EXERCISE DETAILS » Below are the records; print them all without any alteration.

(Stored dataset items)
──────────
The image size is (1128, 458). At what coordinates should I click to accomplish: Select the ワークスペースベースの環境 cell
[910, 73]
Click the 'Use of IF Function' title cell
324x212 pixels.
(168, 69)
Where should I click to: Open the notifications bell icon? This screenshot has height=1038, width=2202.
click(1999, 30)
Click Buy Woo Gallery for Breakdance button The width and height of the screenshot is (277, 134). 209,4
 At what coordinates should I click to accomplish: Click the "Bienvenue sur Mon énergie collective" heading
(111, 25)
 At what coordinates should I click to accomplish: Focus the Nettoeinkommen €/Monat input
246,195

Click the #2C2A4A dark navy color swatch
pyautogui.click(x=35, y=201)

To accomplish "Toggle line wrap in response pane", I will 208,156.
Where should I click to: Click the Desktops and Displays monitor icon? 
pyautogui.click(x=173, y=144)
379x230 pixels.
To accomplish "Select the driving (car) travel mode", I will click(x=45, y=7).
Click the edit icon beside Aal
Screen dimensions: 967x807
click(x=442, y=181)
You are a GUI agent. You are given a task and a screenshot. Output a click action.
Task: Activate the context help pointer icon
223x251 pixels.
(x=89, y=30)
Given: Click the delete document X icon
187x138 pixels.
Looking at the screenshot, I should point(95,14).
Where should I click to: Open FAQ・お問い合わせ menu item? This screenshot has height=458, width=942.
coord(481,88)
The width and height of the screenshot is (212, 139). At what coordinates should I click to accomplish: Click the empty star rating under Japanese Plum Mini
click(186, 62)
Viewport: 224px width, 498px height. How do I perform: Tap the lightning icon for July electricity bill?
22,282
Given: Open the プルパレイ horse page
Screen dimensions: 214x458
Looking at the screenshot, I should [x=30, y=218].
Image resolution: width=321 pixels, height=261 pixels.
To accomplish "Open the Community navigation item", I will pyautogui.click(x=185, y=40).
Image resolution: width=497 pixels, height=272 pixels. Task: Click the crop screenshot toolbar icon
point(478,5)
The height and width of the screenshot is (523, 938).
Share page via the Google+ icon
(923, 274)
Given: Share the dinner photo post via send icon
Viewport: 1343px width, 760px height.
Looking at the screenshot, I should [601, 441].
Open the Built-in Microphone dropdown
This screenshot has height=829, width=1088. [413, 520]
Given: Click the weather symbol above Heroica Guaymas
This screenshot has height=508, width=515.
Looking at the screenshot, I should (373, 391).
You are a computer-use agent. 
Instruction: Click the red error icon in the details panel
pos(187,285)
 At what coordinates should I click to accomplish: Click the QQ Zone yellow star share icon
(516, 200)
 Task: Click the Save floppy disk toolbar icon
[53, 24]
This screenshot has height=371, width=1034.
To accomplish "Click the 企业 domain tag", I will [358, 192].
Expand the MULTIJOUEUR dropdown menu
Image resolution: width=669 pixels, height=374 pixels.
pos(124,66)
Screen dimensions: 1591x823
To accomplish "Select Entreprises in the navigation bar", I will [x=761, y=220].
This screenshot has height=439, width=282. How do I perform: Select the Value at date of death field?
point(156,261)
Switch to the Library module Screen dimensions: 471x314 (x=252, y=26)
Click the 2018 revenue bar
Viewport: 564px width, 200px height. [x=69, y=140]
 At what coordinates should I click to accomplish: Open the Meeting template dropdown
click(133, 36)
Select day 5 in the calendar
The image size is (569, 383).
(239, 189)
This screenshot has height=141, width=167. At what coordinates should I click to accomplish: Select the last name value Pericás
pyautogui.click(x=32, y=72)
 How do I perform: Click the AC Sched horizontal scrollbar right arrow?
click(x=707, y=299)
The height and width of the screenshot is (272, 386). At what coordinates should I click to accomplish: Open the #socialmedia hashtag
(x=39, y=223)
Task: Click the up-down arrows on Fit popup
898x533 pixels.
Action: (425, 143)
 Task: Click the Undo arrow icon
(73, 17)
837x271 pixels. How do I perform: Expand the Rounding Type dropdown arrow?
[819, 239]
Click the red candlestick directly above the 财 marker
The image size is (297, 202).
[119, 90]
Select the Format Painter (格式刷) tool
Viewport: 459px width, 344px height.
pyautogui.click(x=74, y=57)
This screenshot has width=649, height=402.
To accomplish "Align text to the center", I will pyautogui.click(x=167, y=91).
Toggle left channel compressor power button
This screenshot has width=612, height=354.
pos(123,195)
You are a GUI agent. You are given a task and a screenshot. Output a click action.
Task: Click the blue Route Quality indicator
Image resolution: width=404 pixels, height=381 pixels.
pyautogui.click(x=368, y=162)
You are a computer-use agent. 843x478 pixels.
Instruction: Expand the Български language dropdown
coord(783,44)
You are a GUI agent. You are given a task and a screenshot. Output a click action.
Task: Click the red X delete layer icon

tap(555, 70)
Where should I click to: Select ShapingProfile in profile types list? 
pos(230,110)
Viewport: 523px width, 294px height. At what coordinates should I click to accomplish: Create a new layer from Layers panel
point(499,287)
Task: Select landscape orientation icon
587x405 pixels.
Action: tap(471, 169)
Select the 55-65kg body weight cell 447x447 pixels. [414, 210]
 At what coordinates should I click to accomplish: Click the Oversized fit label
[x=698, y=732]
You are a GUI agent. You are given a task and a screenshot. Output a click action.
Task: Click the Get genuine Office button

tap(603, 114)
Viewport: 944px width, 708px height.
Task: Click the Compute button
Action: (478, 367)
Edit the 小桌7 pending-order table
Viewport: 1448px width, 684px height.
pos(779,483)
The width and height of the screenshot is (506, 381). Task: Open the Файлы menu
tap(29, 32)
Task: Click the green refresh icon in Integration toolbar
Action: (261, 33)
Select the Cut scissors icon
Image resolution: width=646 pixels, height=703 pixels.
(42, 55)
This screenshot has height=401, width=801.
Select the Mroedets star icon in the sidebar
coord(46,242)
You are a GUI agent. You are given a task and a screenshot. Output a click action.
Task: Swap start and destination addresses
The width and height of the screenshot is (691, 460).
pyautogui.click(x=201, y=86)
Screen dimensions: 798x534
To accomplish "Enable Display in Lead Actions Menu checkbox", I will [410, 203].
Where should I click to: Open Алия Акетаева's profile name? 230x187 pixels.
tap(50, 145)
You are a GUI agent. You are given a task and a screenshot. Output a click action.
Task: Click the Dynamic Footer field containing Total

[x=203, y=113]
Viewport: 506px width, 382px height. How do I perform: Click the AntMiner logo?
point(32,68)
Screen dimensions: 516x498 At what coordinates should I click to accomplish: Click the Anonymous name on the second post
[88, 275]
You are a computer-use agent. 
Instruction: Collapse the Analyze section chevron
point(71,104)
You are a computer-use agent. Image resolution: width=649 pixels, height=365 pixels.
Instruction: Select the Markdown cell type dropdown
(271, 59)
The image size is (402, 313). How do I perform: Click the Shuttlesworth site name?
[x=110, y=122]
──────────
REPLY »
The image size is (1128, 458). At what coordinates should I click to accomplish: Select the ワークスペースベースの環境 cell
[910, 73]
Click the 'Use of IF Function' title cell
324x212 pixels.
(168, 69)
Where should I click to: Open the notifications bell icon? This screenshot has height=1038, width=2202.
click(1999, 30)
Click Buy Woo Gallery for Breakdance button The width and height of the screenshot is (277, 134). 209,4
 At what coordinates should I click to accomplish: Click the "Bienvenue sur Mon énergie collective" heading
(111, 25)
 At what coordinates should I click to accomplish: Focus the Nettoeinkommen €/Monat input
246,195

Click the #2C2A4A dark navy color swatch
pyautogui.click(x=35, y=201)

To accomplish "Toggle line wrap in response pane", I will 208,156.
Where should I click to: Click the Desktops and Displays monitor icon? 
pyautogui.click(x=173, y=144)
379x230 pixels.
To accomplish "Select the driving (car) travel mode", I will click(x=45, y=7).
Click the edit icon beside Aal
Screen dimensions: 967x807
click(x=442, y=181)
You are a GUI agent. You are given a task and a screenshot. Output a click action.
Task: Activate the context help pointer icon
223x251 pixels.
(x=89, y=30)
Given: Click the delete document X icon
187x138 pixels.
Looking at the screenshot, I should point(95,14).
Where should I click to: Open FAQ・お問い合わせ menu item? This screenshot has height=458, width=942.
coord(481,88)
The width and height of the screenshot is (212, 139). At what coordinates should I click to accomplish: Click the empty star rating under Japanese Plum Mini
click(186, 62)
Viewport: 224px width, 498px height. How do I perform: Tap the lightning icon for July electricity bill?
22,282
Given: Open the プルパレイ horse page
Screen dimensions: 214x458
Looking at the screenshot, I should [x=30, y=218].
Image resolution: width=321 pixels, height=261 pixels.
To accomplish "Open the Community navigation item", I will pyautogui.click(x=185, y=40).
Image resolution: width=497 pixels, height=272 pixels. Task: Click the crop screenshot toolbar icon
point(478,5)
The height and width of the screenshot is (523, 938).
Share page via the Google+ icon
(923, 274)
Given: Share the dinner photo post via send icon
Viewport: 1343px width, 760px height.
Looking at the screenshot, I should [601, 441].
Open the Built-in Microphone dropdown
This screenshot has height=829, width=1088. [413, 520]
Given: Click the weather symbol above Heroica Guaymas
This screenshot has height=508, width=515.
Looking at the screenshot, I should (373, 391).
You are a computer-use agent. 
Instruction: Click the red error icon in the details panel
pos(187,285)
 At what coordinates should I click to accomplish: Click the QQ Zone yellow star share icon
(516, 200)
 Task: Click the Save floppy disk toolbar icon
[53, 24]
This screenshot has height=371, width=1034.
To accomplish "Click the 企业 domain tag", I will [358, 192].
Expand the MULTIJOUEUR dropdown menu
Image resolution: width=669 pixels, height=374 pixels.
pos(124,66)
Screen dimensions: 1591x823
To accomplish "Select Entreprises in the navigation bar", I will [x=761, y=220].
This screenshot has height=439, width=282. How do I perform: Select the Value at date of death field?
point(156,261)
Switch to the Library module Screen dimensions: 471x314 (x=252, y=26)
Click the 2018 revenue bar
Viewport: 564px width, 200px height. [x=69, y=140]
 At what coordinates should I click to accomplish: Open the Meeting template dropdown
click(133, 36)
Select day 5 in the calendar
The image size is (569, 383).
(239, 189)
This screenshot has height=141, width=167. At what coordinates should I click to accomplish: Select the last name value Pericás
pyautogui.click(x=32, y=72)
 How do I perform: Click the AC Sched horizontal scrollbar right arrow?
click(x=707, y=299)
The height and width of the screenshot is (272, 386). At what coordinates should I click to accomplish: Open the #socialmedia hashtag
(x=39, y=223)
Task: Click the up-down arrows on Fit popup
898x533 pixels.
Action: (425, 143)
 Task: Click the Undo arrow icon
(73, 17)
837x271 pixels. How do I perform: Expand the Rounding Type dropdown arrow?
[819, 239]
Click the red candlestick directly above the 财 marker
The image size is (297, 202).
[119, 90]
Select the Format Painter (格式刷) tool
Viewport: 459px width, 344px height.
pyautogui.click(x=74, y=57)
This screenshot has width=649, height=402.
To accomplish "Align text to the center", I will pyautogui.click(x=167, y=91).
Toggle left channel compressor power button
This screenshot has width=612, height=354.
pos(123,195)
You are a GUI agent. You are given a task and a screenshot. Output a click action.
Task: Click the blue Route Quality indicator
Image resolution: width=404 pixels, height=381 pixels.
pyautogui.click(x=368, y=162)
You are a computer-use agent. 843x478 pixels.
Instruction: Expand the Български language dropdown
coord(783,44)
You are a GUI agent. You are given a task and a screenshot. Output a click action.
Task: Click the red X delete layer icon

tap(555, 70)
Where should I click to: Select ShapingProfile in profile types list? 
pos(230,110)
Viewport: 523px width, 294px height. At what coordinates should I click to accomplish: Create a new layer from Layers panel
point(499,287)
Task: Select landscape orientation icon
587x405 pixels.
Action: tap(471, 169)
Select the 55-65kg body weight cell 447x447 pixels. [414, 210]
 At what coordinates should I click to accomplish: Click the Oversized fit label
[x=698, y=732]
You are a GUI agent. You are given a task and a screenshot. Output a click action.
Task: Click the Get genuine Office button

tap(603, 114)
Viewport: 944px width, 708px height.
Task: Click the Compute button
Action: (478, 367)
Edit the 小桌7 pending-order table
Viewport: 1448px width, 684px height.
pos(779,483)
The width and height of the screenshot is (506, 381). Task: Open the Файлы menu
tap(29, 32)
Task: Click the green refresh icon in Integration toolbar
Action: (261, 33)
Select the Cut scissors icon
Image resolution: width=646 pixels, height=703 pixels.
(42, 55)
This screenshot has height=401, width=801.
Select the Mroedets star icon in the sidebar
coord(46,242)
You are a GUI agent. You are given a task and a screenshot. Output a click action.
Task: Swap start and destination addresses
The width and height of the screenshot is (691, 460).
pyautogui.click(x=201, y=86)
Screen dimensions: 798x534
To accomplish "Enable Display in Lead Actions Menu checkbox", I will [410, 203].
Where should I click to: Open Алия Акетаева's profile name? 230x187 pixels.
tap(50, 145)
You are a GUI agent. You are given a task and a screenshot. Output a click action.
Task: Click the Dynamic Footer field containing Total

[x=203, y=113]
Viewport: 506px width, 382px height. How do I perform: Click the AntMiner logo?
point(32,68)
Screen dimensions: 516x498 At what coordinates should I click to accomplish: Click the Anonymous name on the second post
[88, 275]
You are a computer-use agent. 
Instruction: Collapse the Analyze section chevron
point(71,104)
You are a computer-use agent. Image resolution: width=649 pixels, height=365 pixels.
Instruction: Select the Markdown cell type dropdown
(271, 59)
The image size is (402, 313). How do I perform: Click the Shuttlesworth site name?
[x=110, y=122]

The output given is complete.